Still lifes of the famous French painter, Paul Cezanne are always recognizable. He became a pioneer in post-impressionism.
He wrote 59 paintings from the period from 1883–195, and by the end of the twentieth century, he became a full personification of the expression of this genre.
The most famous masters of impressionism took him to their students, which radically influenced his future fate in self-realization in this direction. Under their influence, in the search for an individual style, he went much further than his teachers.
Having learned the skillful skill of conveying the richness and splendor of the state of nature, he began to study in depth the basics of the shaping of all surrounding objects, plants and much more. He was interested in the internal logic of things, but his peculiar approach could not allow him to gain well-deserved fame and success. Only later was he recognized.
In a still life, work with color is most expressively reflected. So, a white tablecloth, like a snow cover, emphasizes the juiciness of natural gifts. An elegant white porcelain vase complements the picture and gives it the completeness of the entire theme.

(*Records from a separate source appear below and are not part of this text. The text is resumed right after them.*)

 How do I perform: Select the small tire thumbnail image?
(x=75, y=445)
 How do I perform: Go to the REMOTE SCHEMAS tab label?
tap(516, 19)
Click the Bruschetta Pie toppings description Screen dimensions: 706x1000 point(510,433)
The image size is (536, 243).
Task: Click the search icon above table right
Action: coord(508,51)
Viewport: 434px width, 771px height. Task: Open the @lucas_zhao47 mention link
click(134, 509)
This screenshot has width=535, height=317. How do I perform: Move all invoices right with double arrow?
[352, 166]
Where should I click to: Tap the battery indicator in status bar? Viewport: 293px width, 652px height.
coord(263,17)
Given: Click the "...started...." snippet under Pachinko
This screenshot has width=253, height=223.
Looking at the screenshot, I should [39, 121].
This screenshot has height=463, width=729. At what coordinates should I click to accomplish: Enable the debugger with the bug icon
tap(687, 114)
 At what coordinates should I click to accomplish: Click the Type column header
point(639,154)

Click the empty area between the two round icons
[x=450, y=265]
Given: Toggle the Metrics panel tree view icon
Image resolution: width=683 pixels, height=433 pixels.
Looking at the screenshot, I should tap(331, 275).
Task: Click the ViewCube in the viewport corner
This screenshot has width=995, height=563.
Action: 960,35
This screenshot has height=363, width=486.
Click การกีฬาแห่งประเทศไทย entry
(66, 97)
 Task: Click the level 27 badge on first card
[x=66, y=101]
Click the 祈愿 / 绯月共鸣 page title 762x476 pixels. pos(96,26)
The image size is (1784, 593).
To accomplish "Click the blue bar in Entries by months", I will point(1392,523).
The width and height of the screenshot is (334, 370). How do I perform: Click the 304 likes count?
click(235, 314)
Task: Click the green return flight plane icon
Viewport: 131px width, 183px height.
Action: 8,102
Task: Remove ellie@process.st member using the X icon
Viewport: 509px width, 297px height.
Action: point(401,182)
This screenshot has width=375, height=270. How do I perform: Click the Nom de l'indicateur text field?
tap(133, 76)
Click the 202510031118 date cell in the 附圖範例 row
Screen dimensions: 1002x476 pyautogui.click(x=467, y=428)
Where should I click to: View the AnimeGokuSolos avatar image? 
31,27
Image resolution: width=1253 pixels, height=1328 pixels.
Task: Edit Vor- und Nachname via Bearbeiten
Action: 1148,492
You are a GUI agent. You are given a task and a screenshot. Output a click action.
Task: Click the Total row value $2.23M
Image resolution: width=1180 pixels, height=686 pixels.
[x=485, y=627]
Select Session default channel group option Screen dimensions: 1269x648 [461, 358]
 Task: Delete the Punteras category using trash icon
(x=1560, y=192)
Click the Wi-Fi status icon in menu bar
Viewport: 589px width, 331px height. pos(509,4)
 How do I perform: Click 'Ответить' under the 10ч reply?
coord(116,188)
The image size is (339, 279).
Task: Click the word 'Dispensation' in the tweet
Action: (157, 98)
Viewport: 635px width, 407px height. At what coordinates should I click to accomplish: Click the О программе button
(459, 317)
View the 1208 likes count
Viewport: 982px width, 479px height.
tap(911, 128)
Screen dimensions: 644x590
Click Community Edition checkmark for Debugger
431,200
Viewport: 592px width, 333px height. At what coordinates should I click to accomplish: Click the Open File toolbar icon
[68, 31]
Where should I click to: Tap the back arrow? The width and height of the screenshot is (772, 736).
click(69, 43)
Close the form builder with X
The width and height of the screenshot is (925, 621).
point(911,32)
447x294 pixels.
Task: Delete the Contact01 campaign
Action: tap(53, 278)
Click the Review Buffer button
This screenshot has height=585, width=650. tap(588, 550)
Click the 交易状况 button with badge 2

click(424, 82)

White color always visually “pulls” the composition to the center and concentrates the look, introducing a certain severity in its color scheme. The impression of highlighting the fruit from the inside is created, creating a feeling of their reality.
He always sought to achieve the paramount value of natural gifts through the simplest examples of images on canvas.
The fruits painted in this picture are in the center of attention of the artist due to their simple but attractive forms of fruits, as well as their variety in type.
All the fruits that the master depicted in his paintings aroused a desire not to taste them, and to try to recreate it himself is just as wonderful as he did.